You can donate via the widget on this page or go to:
http://www.firstgiving.com/fundraiser/stephanie-manning/ariannasawesomeadventure

Wednesday, February 9, 2011

Seasonal Affective Disorder

Seasonal affective disorder (SAD) refers to episodes of depression that occur every year during fall or winter. Symptoms improve in spring and summer.

Or it could also be described for the season all too well known to parents of exceptional children as IEP season. It affects us all differently, but for the most part it drives us insane. It could last a day, a week, or months. It is the agony of trying to put together a scientifically proven/evidence based plan of attack for your child in the hopes that they may achieve some level of success in academics. You hope and pray that somewhere along the process you have gotten something right and then have the support to put the plan in place. Only to find out six months later you were completely wrong and there is not much you can do about it. You read the "alternate" report card with its obligational "positive" comments and then the "needs improvement" and "no successful progress" list is a mile long.

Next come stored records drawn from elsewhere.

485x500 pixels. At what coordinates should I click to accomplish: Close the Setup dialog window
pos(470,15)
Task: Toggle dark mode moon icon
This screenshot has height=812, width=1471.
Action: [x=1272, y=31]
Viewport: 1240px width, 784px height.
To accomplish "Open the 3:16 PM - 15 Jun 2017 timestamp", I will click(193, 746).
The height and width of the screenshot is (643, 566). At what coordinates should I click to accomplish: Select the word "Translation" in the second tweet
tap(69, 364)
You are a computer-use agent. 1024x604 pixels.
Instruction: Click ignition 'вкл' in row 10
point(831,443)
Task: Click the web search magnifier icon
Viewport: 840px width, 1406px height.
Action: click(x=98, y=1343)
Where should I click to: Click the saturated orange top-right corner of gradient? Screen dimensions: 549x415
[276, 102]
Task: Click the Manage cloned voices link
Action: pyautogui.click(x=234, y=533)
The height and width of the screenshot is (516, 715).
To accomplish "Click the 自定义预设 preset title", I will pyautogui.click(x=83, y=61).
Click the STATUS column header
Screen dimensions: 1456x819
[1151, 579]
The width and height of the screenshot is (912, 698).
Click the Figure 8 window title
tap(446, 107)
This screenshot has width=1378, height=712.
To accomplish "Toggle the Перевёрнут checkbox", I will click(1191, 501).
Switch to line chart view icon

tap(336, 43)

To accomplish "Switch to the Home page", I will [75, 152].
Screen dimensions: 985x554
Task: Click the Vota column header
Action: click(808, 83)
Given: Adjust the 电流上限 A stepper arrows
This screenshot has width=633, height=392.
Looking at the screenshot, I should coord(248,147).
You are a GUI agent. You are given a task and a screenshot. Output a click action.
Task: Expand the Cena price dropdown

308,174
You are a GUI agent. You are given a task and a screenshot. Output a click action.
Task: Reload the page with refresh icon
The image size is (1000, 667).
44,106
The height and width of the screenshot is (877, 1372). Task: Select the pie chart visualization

This is a season of frustrations, battle, discouragement, and sheer exhaustion.

But this all loses sight of why the Individualized Education Plan was created. To create an INDIVIDUAL plan that will help the child meet and exceed a set of goals for the school year. It allows a creative group of well intentioned adults to come together and collaborate on behalf of a child that so desperately wants to succeed.

It doesn't need to be a fight with the parents flanked by the "professionals" and devoured by the rhetoric of standardized test scores, life skills, and behavior plans.

Each year at this time I make myself ill with stress. February is the month Arianna was born, so it should be a fun month. Instead it is usually full of meetings, doctor's appointments, illness, paperwork renewal, and basically un-fun things. We are scheduled to the max, and to top it all off everyone has met their threshold for the winter.

So as I was feeling sorry for myself this afternoon when I listed item after item that went "not right" and all the things I "had to do". I stopped, made a list of everything that "WENT RIGHT" and the things I "WANTED TO DO". I enlisted the help of a dear friend to help me tackle the biggest task, and then treated myself to a run.

As each step met the snow covered pavement, I thought about choice, whether or not to choose the easier road (or treadmill) that can be automatically controlled by a single program, or the the cross country distance path that throws you a surprise around every bend. Sometimes I long for that treadmill: the pace it sets, it's predictability,and the control. But the reality is that the life that has chosen me is a cross country path full of amazing scenery, ice covered sidewalks, killer hills, grassy meadows, and distance as far as the eye can see.

So until mother nature decides to offer up some vitamin D to help us all out of our S.A.D. I will make my own sunshine with the help of my family and friends. And make my three least favorite letters in the alphabet I E P into P I E.